Heavy the Sea  at Transformer Station

Immersive installations take the audience into an alternate orphic world, moving from beds to swamps and caves, in search of a primordial return. Here, the photographic is loosened from its referent, slipping in and out of darkness, cloaked in dripping inks, bathed in subtle hues, evoking a liquid space of night. Narratives of loss and desire are entangled like the glistening tentacles wrapped around the artist’s body. Like the coral of the Red Sea said to be formed by Medusa’s blood spilled upon seaweed, Teichmann’s work transforms one thing into another, sliding between autobiography, fiction and myth, still and moving image, sculpture and painting.

Esther Teichmann’s photographs, films and writings, picture mothers like caves, sisters like seashells, lovers like moons, tears like waterfalls. Entering the octopus darkness of Teichmann’s caverns we find ingestion and emission, mother and daughter, sister and sister, black and white, lover and lover, surrealism’s erotic jolt: the irritant that makes the pearl. Seashells with apertures like cameras. The womb as oceanic. Lovers as moons. Holding as withholding. Day as night.

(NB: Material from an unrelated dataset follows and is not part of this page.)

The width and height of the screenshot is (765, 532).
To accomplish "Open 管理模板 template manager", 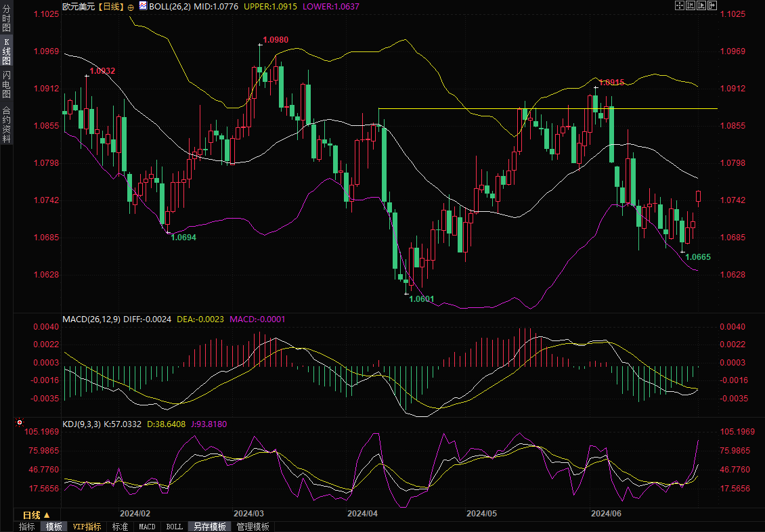I will (x=253, y=527).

In Transformer Station’s presentation, Teichmann painted the main gallery in deep muddy tones, transforming the space into a layered liquid montage.  Painted photographic backdrops of swamps and caves are juxta-positioned with cyanotype seaweed creatures, a boat with cloud sails and photographs of figures dreaming in and wading through other worldly spaces.

The smaller Crane Gallery features three durational looping films, created separately, yet in dialogue with one another, forming a fragmented narrative of continual movement. Teichmann worked with international composer Deirdre Gribbin to create an original composition whose sound floods the room. Figures move towards one another with a languid, certain urgency, promising an arrival we never witness. Teichmann filmed canoeist Carlos Tapuy in the Amazon, travelling with him daily on his journeys. A silent trance like meditation ensued, he concentrating on gliding down narrow shallow waters, her gaze never wavering from his body, camera pressed into her to hold still. In a curtained boat-bed dancer Sophia Wang moves in an auto–erotic continual motion as though underwater or in a dream. Another image shows a tiny tree standing alone in an overgrown rain forest, swaying to a different beat from the foliage surrounding it.

A zine published by Transformer Station, designed by the artist and Studio Hato, combines short stories and images by the artist with poems written in response to the work by artist-historian and writer Carol Mavor.